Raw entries
· · ·

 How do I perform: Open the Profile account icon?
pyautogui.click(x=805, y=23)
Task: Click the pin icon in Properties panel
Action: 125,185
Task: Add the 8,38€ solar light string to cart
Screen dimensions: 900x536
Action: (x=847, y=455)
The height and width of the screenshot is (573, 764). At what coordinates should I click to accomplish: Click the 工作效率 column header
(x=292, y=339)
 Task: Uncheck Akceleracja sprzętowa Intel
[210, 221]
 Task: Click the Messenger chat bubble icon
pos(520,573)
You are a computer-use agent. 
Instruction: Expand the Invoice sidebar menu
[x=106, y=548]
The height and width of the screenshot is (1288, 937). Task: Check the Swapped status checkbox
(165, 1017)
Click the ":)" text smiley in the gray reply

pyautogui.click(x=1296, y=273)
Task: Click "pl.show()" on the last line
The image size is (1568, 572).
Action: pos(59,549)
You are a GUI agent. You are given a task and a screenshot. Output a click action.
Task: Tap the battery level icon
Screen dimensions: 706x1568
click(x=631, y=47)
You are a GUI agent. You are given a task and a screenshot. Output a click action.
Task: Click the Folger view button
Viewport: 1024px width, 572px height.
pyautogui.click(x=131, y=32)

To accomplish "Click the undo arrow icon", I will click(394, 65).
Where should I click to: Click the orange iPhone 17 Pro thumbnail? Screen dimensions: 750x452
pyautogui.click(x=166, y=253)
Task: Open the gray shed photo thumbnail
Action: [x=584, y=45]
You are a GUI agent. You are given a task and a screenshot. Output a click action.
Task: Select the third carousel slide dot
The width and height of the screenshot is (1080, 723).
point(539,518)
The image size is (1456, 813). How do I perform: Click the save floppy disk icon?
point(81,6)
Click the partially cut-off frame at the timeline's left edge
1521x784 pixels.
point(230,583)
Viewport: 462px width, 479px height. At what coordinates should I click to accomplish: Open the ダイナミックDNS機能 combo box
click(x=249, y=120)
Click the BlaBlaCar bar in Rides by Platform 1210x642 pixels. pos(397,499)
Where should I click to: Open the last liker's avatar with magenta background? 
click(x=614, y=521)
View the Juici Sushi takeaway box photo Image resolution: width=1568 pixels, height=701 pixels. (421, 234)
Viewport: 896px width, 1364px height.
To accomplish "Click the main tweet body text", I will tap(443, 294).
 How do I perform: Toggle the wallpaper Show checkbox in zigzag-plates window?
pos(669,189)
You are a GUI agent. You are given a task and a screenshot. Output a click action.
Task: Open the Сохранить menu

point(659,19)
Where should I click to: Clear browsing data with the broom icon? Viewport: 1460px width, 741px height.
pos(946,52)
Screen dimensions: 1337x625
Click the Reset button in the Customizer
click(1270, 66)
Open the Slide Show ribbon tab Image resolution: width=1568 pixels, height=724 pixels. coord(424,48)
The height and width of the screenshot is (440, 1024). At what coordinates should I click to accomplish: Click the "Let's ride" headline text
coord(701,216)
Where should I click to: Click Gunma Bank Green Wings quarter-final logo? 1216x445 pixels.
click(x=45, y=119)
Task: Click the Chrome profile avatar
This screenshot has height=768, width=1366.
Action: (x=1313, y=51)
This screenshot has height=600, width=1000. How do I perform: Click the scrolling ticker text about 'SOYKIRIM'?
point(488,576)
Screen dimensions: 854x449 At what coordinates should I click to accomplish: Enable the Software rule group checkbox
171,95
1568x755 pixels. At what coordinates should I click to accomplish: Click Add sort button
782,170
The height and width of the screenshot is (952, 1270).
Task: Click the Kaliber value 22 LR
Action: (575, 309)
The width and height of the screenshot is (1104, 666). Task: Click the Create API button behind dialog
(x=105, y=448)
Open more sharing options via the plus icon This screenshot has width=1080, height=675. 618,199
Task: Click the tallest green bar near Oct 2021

· · ·

[To do] Reproduce every line of the entries above verbatim, with no changes to wording, punctuation, spacing, or order.

[Task result]
 How do I perform: Open the Profile account icon?
pyautogui.click(x=805, y=23)
Task: Click the pin icon in Properties panel
Action: 125,185
Task: Add the 8,38€ solar light string to cart
Screen dimensions: 900x536
Action: (x=847, y=455)
The height and width of the screenshot is (573, 764). At what coordinates should I click to accomplish: Click the 工作效率 column header
(x=292, y=339)
 Task: Uncheck Akceleracja sprzętowa Intel
[210, 221]
 Task: Click the Messenger chat bubble icon
pos(520,573)
You are a computer-use agent. 
Instruction: Expand the Invoice sidebar menu
[x=106, y=548]
The height and width of the screenshot is (1288, 937). Task: Check the Swapped status checkbox
(165, 1017)
Click the ":)" text smiley in the gray reply

pyautogui.click(x=1296, y=273)
Task: Click "pl.show()" on the last line
The image size is (1568, 572).
Action: pos(59,549)
You are a GUI agent. You are given a task and a screenshot. Output a click action.
Task: Tap the battery level icon
Screen dimensions: 706x1568
click(x=631, y=47)
You are a GUI agent. You are given a task and a screenshot. Output a click action.
Task: Click the Folger view button
Viewport: 1024px width, 572px height.
pyautogui.click(x=131, y=32)

To accomplish "Click the undo arrow icon", I will click(394, 65).
Where should I click to: Click the orange iPhone 17 Pro thumbnail? Screen dimensions: 750x452
pyautogui.click(x=166, y=253)
Task: Open the gray shed photo thumbnail
Action: [x=584, y=45]
You are a GUI agent. You are given a task and a screenshot. Output a click action.
Task: Select the third carousel slide dot
The width and height of the screenshot is (1080, 723).
point(539,518)
The image size is (1456, 813). How do I perform: Click the save floppy disk icon?
point(81,6)
Click the partially cut-off frame at the timeline's left edge
1521x784 pixels.
point(230,583)
Viewport: 462px width, 479px height. At what coordinates should I click to accomplish: Open the ダイナミックDNS機能 combo box
click(x=249, y=120)
Click the BlaBlaCar bar in Rides by Platform 1210x642 pixels. pos(397,499)
Where should I click to: Open the last liker's avatar with magenta background? 
click(x=614, y=521)
View the Juici Sushi takeaway box photo Image resolution: width=1568 pixels, height=701 pixels. (421, 234)
Viewport: 896px width, 1364px height.
To accomplish "Click the main tweet body text", I will tap(443, 294).
 How do I perform: Toggle the wallpaper Show checkbox in zigzag-plates window?
pos(669,189)
You are a GUI agent. You are given a task and a screenshot. Output a click action.
Task: Open the Сохранить menu

point(659,19)
Where should I click to: Clear browsing data with the broom icon? Viewport: 1460px width, 741px height.
pos(946,52)
Screen dimensions: 1337x625
Click the Reset button in the Customizer
click(1270, 66)
Open the Slide Show ribbon tab Image resolution: width=1568 pixels, height=724 pixels. coord(424,48)
The height and width of the screenshot is (440, 1024). At what coordinates should I click to accomplish: Click the "Let's ride" headline text
coord(701,216)
Where should I click to: Click Gunma Bank Green Wings quarter-final logo? 1216x445 pixels.
click(x=45, y=119)
Task: Click the Chrome profile avatar
This screenshot has height=768, width=1366.
Action: (x=1313, y=51)
This screenshot has height=600, width=1000. How do I perform: Click the scrolling ticker text about 'SOYKIRIM'?
point(488,576)
Screen dimensions: 854x449 At what coordinates should I click to accomplish: Enable the Software rule group checkbox
171,95
1568x755 pixels. At what coordinates should I click to accomplish: Click Add sort button
782,170
The height and width of the screenshot is (952, 1270).
Task: Click the Kaliber value 22 LR
Action: (575, 309)
The width and height of the screenshot is (1104, 666). Task: Click the Create API button behind dialog
(x=105, y=448)
Open more sharing options via the plus icon This screenshot has width=1080, height=675. 618,199
Task: Click the tallest green bar near Oct 2021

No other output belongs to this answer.